Work instructions:
**A.** Answer these questions from the review of the album Stay Positive, giving each answer on its own line with the same mark:
(i) Which label released the album, and in what year?
(ii) What was the name of the indie act whose end preceded Craig Finn's move to New York?
(iii) Which punk artists does "Constructive Summer" borrow its tempo and edge from?
**B.** Carry on the review of the album Stay Positive from its final sentence.

Selected extract:
Stay Positive

The Hold Steady:
Stay Positive

[Vagrant; 2008]
Rating: 8.4

The Hold Steady weren't the likeliest candidates for success. Pulling together after the demise of the imaginative, verbose, and mostly overlooked indie act Lifter Puller, Craig Finn relocated to New York to start a new band. Holding to his distinctive poet-lost-at-karaoke delivery, Finn-- like the Replacements and Hüsker Dü before him-- began unashamedly mining classic rock radio for inspiration. Surprisingly, it's the latter group you can hear on opening track "Constructive Summer", and not just in its title's resemblance to one of Hüsker Dü's most celebrated songs.

One of the Hold Steady's most direct and thrilling tracks, "Constructive Summer"'s tempo and edge are borrowed from punk artists like Iggy Pop, Joe Strummer, and Finn's friends in Dillinger Four (in a lyrical reference that will reward all the close Hold Steady readers out there). Here, the Hold Steady retain the successful balance struck by Boys and Girls in America, with Finn again avoiding crowding the band as it continues to grow musically: the ballads are weepier, the rock songs more immediate, the attempts to diversify more striking. While they continue to prove themselves a more convincing classic rock act than should be possible in 2008, there's a tension in this album's lyrics between old-fashioned storytelling and breaking down the fourth wall. Stay Positive is their mostly successful bid to have it both ways.

Stored items:
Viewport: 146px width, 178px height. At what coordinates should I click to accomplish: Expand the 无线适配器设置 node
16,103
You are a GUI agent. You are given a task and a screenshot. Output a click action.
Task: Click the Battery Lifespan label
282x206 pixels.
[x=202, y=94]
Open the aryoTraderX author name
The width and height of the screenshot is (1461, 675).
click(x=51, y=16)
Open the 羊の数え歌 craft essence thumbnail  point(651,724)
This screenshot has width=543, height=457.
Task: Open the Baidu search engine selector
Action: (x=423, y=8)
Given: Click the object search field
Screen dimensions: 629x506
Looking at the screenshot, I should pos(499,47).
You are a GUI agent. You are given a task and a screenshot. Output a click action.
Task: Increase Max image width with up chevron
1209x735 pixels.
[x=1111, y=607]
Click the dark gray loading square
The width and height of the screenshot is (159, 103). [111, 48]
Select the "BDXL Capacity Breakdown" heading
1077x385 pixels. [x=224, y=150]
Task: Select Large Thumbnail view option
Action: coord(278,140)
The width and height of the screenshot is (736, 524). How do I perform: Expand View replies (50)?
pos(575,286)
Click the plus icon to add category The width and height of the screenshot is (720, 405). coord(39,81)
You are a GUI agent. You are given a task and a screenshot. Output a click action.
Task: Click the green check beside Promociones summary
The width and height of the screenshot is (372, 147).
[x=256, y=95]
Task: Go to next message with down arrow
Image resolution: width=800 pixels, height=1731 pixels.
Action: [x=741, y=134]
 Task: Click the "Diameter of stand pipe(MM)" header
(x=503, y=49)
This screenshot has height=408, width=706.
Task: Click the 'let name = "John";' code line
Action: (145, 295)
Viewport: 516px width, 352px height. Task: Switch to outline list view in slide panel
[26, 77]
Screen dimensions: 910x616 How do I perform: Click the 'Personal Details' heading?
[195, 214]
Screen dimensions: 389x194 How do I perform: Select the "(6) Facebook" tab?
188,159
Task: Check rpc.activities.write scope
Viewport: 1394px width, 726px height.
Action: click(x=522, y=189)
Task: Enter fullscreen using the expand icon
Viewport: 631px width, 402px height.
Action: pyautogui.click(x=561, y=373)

Answers to this exercise:
**A.**
(i) Vagrant, 2008
(ii) Lifter Puller
(iii) Iggy Pop, Joe Strummer, and Dillinger Four

**B.**
Stay Positive also returns to the narrative threads that marked 2005's Separation Sunday and Finn's work in Lifter Puller, with murder and mayhem creeping back into the lyrical picture. The polite horn interjections and laid-back blooze licks of "Sequestered in Memphis" are musically joyous, though lyrically the narrator sounds inconvenienced to tell his story-- then hints before the chorus that he's retelling it in a station-house interview, as if he only returns to the chorus a second time at the behest of an interrogator. On one of the band's more ambitious musical diversions, "One for the Cutters", the guitars follow the lead of (no joke) a harpsichord while Finn relates the tale of a college girl who gets high a little too often and starts to party with townies-- no new subject matter there, until she finds out the difference between them and her freshman hookups is a proclivity to stab people.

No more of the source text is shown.